I think my Estrogen level is a little high. Maybe I'm just pathetic…

But you ever find little epiphanies in your life?

You know what I mean... something completely routine or normal suddenly brings out strong emotions?

Tonight was one day for me.... bare with me...

I was watching one of my favorite movies, "American President" *yeah, I’m a weirdo, sue me*

And I LOVE his last speech at the end.... well written, strong, and he looks right at you...

Well, He was finishing his speech and I sudden yelled out, "yeah! Hell yeah!" and turned to the person to my right for support and to say something witty...

And I remembered, I’m alone.   Does that ever happen to you?
I am alone, watching a video at home.  However, that's not it... I see movies alone. I go out to eat alone.  The other day I was cruising the mall alone and played Putt Putt alone...

I do EVERYTHING alone because the friends I used to have have all moved or become junkies... or shafted me. My ex is in California with another boyfriend that she had two weeks before we broke up... my family is on the other side of town with their own lives and I have a $500 phone bill from my desperate attempts for actual human voices....

**TASK 1:** Translate this sentence from the post into German: "I am alone, watching a video at home."
**TASK 2:** After "However, that's not it..." in the post, the writer lists activities done alone. Name all of them.
**TASK 3:**
Answer these questions from the post.
(a) Which movie was the writer watching?
(b) Where is the writer's ex?
(c) How much is the writer's phone bill?
The lines that come after the post are not needed for any of this.

**SUPPLIED MATERIAL:**
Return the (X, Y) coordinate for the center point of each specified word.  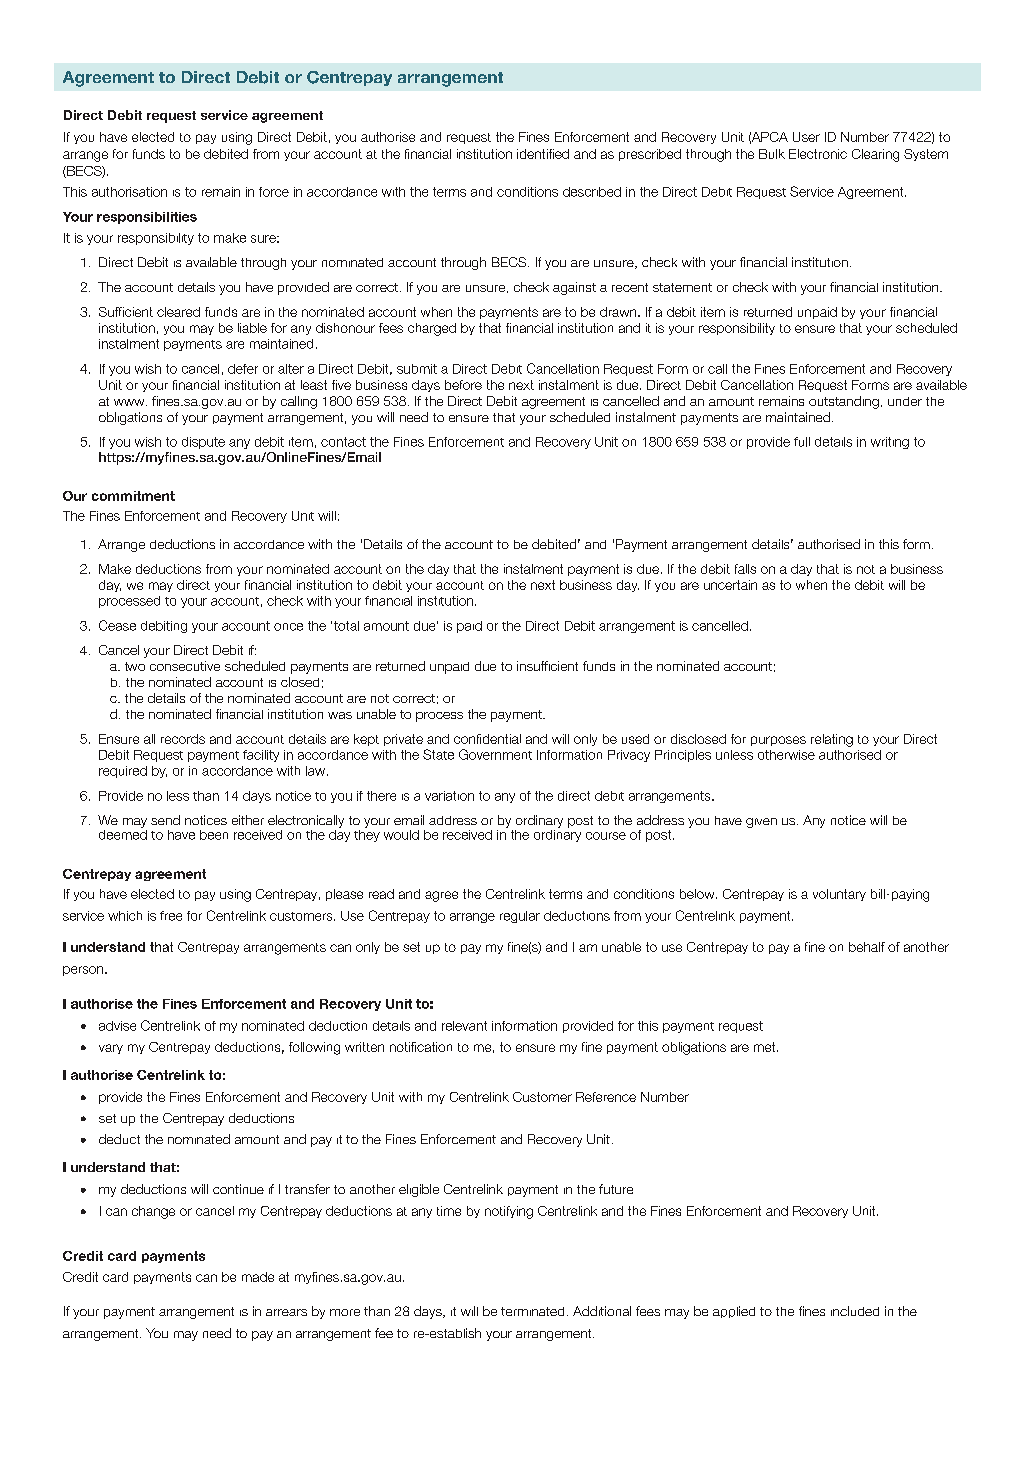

**CORRECT OUTPUT 1:** Ich bin allein und schaue zu Hause ein Video.

**CORRECT OUTPUT 2:**
- Seeing movies
- Going out to eat
- Cruising the mall
- Playing Putt Putt

**CORRECT OUTPUT 3:**
(a) "American President"
(b) California
(c) $500